Quoted passage »
Gard Gitlestad

Technology for lighting design

Lighting control systems engineering

More often than not, the planning and programming of control systems are absolutely integral parts of a lighting design project. Architectural lighting increasingly often involve complex lighting fixtures with technology traditionally only found in stage lighting, as well as demands for interactive control with external input combined with scheduled/automated programming. Sucessful implementation of a lighting design often requires that the control system is planned at an early stage, and that the control systems engineer has a thorough understanding of the design as well as the technology, which includes everything from moving and static lighting fixtures to sensor technologies to computer networking.

I design and program control systems both for my own projects and for other lighting designers. The process involves discussing the design and its intended effects with the designers as early as possible to determine what systems and technologies to use, as well as following up electrical contractors to ensure that control cabinets, signal and network infrastructure and user interfaces are correctly installed. The commissioning and programming is usually a collaborative process where the designers, architects and facility owners have various design requests ranging from the conceptual to the very specific; in addition, there are more mundane, but important considerations such as energy efficiency and light pollution to keep in mind.

Facade lighting in Haugesund, Norway. Design and planning by OPUS Arkitekter and Halvor Næss Belysningsdesign, Pharos programming by Gard Gitlestad.

Embedded electronics

Complex lighting projects often call for extermely specialised electronics hardware, beyond what is available off the shelf. Different projects have unique requirements for things such as light output and quality, interfacing, size and shape constraints, et cetera – but a frequently recurring theme is the combination of very specific requirements, very short deadlines, and small order quantities.

Record excerpts »
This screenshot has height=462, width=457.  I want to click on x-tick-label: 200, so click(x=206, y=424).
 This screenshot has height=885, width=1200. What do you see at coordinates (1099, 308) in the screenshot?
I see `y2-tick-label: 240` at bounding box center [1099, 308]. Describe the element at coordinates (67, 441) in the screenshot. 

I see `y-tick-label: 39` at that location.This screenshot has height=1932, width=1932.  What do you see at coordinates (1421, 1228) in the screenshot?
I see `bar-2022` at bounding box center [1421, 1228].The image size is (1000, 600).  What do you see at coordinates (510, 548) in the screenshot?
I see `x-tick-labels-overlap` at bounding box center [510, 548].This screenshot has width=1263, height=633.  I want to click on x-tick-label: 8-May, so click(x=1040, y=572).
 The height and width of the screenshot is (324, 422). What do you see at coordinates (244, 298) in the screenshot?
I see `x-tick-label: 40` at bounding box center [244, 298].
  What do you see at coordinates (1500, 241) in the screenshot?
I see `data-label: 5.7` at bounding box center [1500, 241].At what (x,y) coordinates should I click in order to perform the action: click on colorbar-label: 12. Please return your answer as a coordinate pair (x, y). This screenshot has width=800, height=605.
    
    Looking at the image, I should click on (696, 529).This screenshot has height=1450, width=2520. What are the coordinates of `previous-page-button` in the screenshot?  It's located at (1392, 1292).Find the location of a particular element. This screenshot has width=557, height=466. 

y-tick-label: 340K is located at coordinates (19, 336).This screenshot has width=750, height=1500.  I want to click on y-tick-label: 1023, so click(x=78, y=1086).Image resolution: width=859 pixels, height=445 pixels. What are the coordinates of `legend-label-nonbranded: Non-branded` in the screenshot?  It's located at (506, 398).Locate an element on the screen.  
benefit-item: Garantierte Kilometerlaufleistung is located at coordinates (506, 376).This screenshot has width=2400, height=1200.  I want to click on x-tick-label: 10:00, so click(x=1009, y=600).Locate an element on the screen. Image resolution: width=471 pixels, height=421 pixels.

What to do »
According to the page on lighting design technology, why are the design and its intended effects discussed with the designers as early as possible? Answer in one to three sentences. The listing isn't needed for this task.

Result for this exercise »
The early discussion determines which systems and technologies to use. The page also says successful implementation often requires planning the control system at an early stage.